(Oleh: H.Usep Romli H.M., Pikiran Rakyat)
Tiga orang bersahabat melakukan perjalanan. Tiba-tiba turun hujan lebat. Kebetulan di dekat mereka ada sebuah gua. Masuklah mereka ke gua untuk berteduh sambil menunggu hujan surut.
Tanpa diduga-duga, satu batu besar meluncur dari tebing jatuh ke bawah, persis menutup lubang gua yang membuat mereka terperangkap. Upaya menggeser batu sia-sia, karena sangat berat.
“Kita tak akan bisa keluar. Akan tetapi, barang kali ada sedikit kebaikan kita masing-masing yang dapat dijadikan wasilah (perantara) untuk mendapat pertolongan Allah,” ujar salah seorang di antara mereka menyarankan. Mereka sepakat, lalu mereka bergiliran mengungkapkan kebaikan yang pernah mereka perbuat.
Yang paling tua memulai mengungkapkannya.
“Ya Allah, dulu hamba mempunyai ayah dan ibu yang sudah amat tua renta. Setiap hari, hamba memberi mereka minum segelas susu, sebelum mereka tertibur. Susu sisa minuman mereka baru hamba bagikan kepada istri dan anak-anak hamba.
Pada suatu hari, hamba pulang terlalu larut sehingga mereka telah telap tertidur sebelum mendapat minuman susu. Dengan segelas susu di tangan, hamba menunggu mereka hingga bangun. Anak-anak semua merengek-rengek ingin minum susu, tidak hamba perdulikan, karena ayah dan ibu hamba yang harus minum terlebih dahulu.
Menjelang pagi, baru mereka berdua bangun. Hamba segera memberikan susu segelas itu, dan sisanya baru diberikan kepada anak-anak yang belun berhenti merengek. Ya Allah, jika menurut-Mu itu merupakan kebaikan dan kebajikan seorang anak kepada orang tuanya, jadikan jalan pertolongan bagi hamba selamat dari gua ini.”
Batu di pintu gua, bergeser sedikit. Namun belum cukup untuk dimasuki badan manusia.
Yang kedua mulai mengungkapkan kisahnya.
“Hamba dulu pernah mencintai seorang gadis cantik yang masih sanak saudara juga. Berkali-kali hamba membujuknya untuk berbuat maksiat, tetapi ia selalu menolak.

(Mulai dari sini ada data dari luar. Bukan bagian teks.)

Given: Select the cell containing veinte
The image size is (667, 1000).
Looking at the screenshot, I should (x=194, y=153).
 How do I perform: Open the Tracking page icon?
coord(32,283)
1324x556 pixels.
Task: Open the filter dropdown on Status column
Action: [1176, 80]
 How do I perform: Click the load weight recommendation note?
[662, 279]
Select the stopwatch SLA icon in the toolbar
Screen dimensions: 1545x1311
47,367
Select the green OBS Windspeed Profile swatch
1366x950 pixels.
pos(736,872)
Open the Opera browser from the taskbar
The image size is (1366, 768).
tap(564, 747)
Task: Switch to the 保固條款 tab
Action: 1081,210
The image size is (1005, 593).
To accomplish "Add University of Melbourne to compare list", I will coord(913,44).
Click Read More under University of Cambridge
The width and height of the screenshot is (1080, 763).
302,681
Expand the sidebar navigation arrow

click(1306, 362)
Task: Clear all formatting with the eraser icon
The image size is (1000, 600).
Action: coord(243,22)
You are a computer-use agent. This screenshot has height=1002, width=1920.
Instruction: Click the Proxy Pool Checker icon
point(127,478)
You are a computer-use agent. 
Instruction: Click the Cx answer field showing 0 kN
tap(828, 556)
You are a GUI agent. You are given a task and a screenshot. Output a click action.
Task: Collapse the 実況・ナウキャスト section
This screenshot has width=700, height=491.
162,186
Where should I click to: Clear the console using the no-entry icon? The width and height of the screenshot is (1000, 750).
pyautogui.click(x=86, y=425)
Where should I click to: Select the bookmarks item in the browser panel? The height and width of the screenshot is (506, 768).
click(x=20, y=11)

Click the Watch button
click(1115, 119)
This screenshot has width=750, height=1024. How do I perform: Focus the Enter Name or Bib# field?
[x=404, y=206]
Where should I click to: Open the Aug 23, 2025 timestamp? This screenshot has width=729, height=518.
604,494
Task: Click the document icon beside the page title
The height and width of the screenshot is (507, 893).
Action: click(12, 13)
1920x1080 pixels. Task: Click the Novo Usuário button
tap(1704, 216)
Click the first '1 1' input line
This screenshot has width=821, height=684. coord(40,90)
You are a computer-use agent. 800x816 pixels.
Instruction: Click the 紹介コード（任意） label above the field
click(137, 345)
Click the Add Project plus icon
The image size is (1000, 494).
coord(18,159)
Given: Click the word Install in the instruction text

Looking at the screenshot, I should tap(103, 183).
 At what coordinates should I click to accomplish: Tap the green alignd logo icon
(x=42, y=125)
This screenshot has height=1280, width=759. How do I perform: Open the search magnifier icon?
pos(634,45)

Hingga suatu saat nafsu hamba memuncak. Hamba beri iming-iming segenggam perhiasan indah dan mahal. Rupanya ia luluh juga. Bersedia melayani hamba. Namun, begitu peristiwa dosa akan berlangsung, ia sadar. Berteriak keras, menyuruh hamba takut kepada-MU, ya Allah, sambil mengingatka jangan sekali-kali lagi membujuk rayu untuk melanggar batas susila di luar hak. Hamba pun sadar. Segera pergi menghindar setelah merelakan perhiasan itu tampa imbalan apapun.
Ya Allah, seandainya perbuatan hamba termasuk sebentuk keimanan kepada-Mu dan amal soleh kepada sesama manusia, jadikan jalan keselamatan bagi hamba terlepas dari lubang gua ini.”
Batu bergeser lagi sedikit, tetapi msih tetap sempit.
Giliran orang ketiga berkisah.
“Ya Allah, hamba dulu memiliki peternakan domba. Memiliki banyak pekerja upahan. Salah sorang dari pekerja hamba menghilang tak ada kabar berita. Sebelum menerima upah-upahnya. Maka hamba jadikan upah itu sebagai investasi di peternakan sehingga menghasilkan beberapa ekor domba yang terus berkembang biak, hingga mencapai ratusan ekor.
Ketika ia datang menagih upah, hamba tunjukan barisan domba yang memenuhi lembah bukit. Ia sangat gembira dan menawarkan imbalan tetapi hamba tolak.
Ya Allah, sekiranya perbuatan hamba merupakan amal saleh, perwujudan sikap amanah terhadap hak milik orang lain, jadikanlah pembebasanku dari becana ini.
Bergeserlah batu penutup lubang gua sehingga memberi ruang cukup untuk dilewati ketiga orang itu. Mereka selamat berkat amal kebajikan yang telah mereka perbuat. (Hadis Riwayat Imam Bukhari dan Imam Muslim, sumber kitab Riyadush Shalihin Iman Yahya an Nawawi).